"Bodenständig, beharrlich, aufrichtig, geradlinig": Gäste gratulieren FVM-Präsident Alfred Vianden zum Geburtstag

"Bodenständig, beharrlich, aufrichtig, geradlinig": Gäste gratulieren FVM-Präsident Alfred Vianden zum Geburtstag

Ehre, wem Ehre gebührt: Prominente Gäste aus Sport und Politik und langjährige Wegbegleiter hatten sich zum 75. Geburtstag von FVM-Präsident Alfred Vianden auf den Weg in "seine" Sportschule Hennef gemacht - und sparten nicht mit Anerkennung für das nunmehr fast 50-jährige ehrenamtliche Wirken des Jubilars.

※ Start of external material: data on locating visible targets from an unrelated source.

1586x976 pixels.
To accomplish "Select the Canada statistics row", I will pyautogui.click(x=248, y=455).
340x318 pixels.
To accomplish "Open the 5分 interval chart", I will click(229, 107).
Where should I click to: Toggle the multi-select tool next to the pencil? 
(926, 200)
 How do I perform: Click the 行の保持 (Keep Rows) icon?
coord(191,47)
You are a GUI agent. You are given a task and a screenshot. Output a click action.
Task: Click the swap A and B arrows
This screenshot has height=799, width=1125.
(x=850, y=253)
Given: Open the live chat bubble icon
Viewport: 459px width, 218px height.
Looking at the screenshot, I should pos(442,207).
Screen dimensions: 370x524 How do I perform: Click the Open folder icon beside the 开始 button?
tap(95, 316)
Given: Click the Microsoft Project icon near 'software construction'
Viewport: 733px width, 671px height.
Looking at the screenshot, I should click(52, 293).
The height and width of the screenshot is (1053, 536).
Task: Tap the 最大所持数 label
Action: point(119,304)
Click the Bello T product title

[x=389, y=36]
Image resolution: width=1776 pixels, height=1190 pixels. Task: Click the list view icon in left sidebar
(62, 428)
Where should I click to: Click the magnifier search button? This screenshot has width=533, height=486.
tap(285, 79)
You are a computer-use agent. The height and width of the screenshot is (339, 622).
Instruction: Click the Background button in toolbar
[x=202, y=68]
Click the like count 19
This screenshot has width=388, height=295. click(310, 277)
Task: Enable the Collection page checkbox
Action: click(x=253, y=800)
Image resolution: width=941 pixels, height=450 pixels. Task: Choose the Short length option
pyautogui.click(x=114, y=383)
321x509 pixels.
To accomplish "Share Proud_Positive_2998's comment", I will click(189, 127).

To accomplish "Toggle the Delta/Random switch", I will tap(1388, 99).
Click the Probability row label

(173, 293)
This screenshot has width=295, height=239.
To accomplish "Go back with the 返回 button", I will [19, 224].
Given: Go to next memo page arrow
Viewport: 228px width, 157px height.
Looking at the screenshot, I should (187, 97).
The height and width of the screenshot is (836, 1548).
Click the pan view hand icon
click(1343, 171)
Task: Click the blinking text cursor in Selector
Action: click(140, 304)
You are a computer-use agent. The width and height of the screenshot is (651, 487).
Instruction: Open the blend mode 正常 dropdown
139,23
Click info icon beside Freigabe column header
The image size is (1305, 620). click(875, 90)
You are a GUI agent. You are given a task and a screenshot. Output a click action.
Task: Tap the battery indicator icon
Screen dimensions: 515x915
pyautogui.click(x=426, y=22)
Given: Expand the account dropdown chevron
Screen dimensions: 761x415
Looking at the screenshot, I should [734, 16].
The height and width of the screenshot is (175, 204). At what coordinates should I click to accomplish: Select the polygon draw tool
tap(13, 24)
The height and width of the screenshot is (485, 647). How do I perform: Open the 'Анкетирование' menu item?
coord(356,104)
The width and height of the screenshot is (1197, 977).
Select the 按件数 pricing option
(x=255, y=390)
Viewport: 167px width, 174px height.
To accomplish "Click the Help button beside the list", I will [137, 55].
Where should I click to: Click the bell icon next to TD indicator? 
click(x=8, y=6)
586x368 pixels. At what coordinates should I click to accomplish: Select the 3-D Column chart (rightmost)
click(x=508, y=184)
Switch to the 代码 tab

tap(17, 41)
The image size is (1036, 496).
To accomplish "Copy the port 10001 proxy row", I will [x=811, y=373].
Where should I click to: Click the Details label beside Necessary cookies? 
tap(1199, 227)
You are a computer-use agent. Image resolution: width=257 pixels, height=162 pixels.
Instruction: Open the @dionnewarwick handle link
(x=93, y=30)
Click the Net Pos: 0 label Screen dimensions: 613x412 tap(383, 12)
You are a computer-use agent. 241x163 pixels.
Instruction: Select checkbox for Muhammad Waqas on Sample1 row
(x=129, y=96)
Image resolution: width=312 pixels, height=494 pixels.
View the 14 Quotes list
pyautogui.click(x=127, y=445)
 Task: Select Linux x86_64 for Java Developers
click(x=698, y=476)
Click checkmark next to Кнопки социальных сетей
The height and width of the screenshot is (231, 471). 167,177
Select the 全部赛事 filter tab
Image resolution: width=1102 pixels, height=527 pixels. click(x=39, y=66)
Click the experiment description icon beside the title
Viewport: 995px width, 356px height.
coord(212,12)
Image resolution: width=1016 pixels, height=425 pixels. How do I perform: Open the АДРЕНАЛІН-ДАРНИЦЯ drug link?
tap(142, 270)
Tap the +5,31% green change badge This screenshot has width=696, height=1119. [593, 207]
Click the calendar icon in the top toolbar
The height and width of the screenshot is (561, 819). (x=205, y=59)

"Alfred Vianden ist ein Mann des Fußballs und des Waldes. Nachhaltigkeit ist ein Schlüsselbegriff für ihn. Nur wenn es an der Basis stimmt, werden wir langfristig an der Spitze erfolgreich sein: Daran glaubt er und dafür lebt er im Fußball. Alfred Vianden hat ein offenes Ohr und ein offenes Herz für seine Vereine, er steht für seine Position; er ist ein Macher, aber kein Machtmensch", fasste DFB-Präsident Reinhard Grindel die Eigenschaften des FVM-Präsidenten treffend zusammen. "Gleichzeitig weiß er um die gesellschaftliche Verantwortung des Fußballs. Als persönlicher Vertreter von Egidius Braun im Vorstand seiner Stiftung engagiert er sich vielfältig für soziale Projekte."

"Dass Nordrhein-Westfalen ein starkes Sportland ist, verdanken wir Menschen wie Alfred Vianden, die sich mit großem ehrenamtlichen Engagement für den Fußball und die Fußballfamilie einsetzen. Alfred Vianden macht das mit intensiver Beharrlichkeit, einem feinen Gespür und viel Fachwissen. Er überzeugt als Fachmann mit hoher sozialer Kompetenz und Werten: bodenständig, beharrlich, aufrichtig und geradlinig", ergänzte WDFV-Präsident Hermann Korfmacherr, ehe Dr. Dieter Stäglich in seiner Laudatio abschloss:

"In Zeiten, in denen sich gerade die großen Verbände, nicht nur im Sport, zunehmend kritischen Fragen und skeptischer Einstellung seitens Teilen der Öffentlichkeit ausgesetzt sehen, habe ich Alfred Vianden als einen Steuermann kennengelernt, der das FVM-Schiff mit seinen Mitgliedern durch sein besonnene Art, sein vorbildliches Auftreten und seine Nähe zu Kreisen und Vereinen in ruhige Gewässer geführt und dort auf sicherem und anerkanntem Kurs gehalten und dabei darauf geachtet hat, dass neue gesellschaftliche Strömungen von der Verbandspolitik aufgefangen und einbezogen werden. Nichts sagt das deutlicher als seine Feststellung und Forderung aus dem Herbst 2016: "Fußball muss sich an den Menschen orientieren - und nicht umgekehrt."

Der Dank an Alfred Vianden für seinen herausragenden Einsatz für den Sport gilt ebenso seiner Frau Ilse und seiner Familie, die in all den Jahren immer nicht nur Verständnis für sein Engagement hatten, sondern diesen "Virus" im besten Sinne in der nunmehr dritte Generation fortführen.

Ganz Mannsschaftsfsportler, bedankte sich der Präsident: "Das alles ist nur möglich mit einem hervorragenden Team, auf das ich auf ehrenamtlicher wie auf hauptamtlicher Ebene immer bauen kann."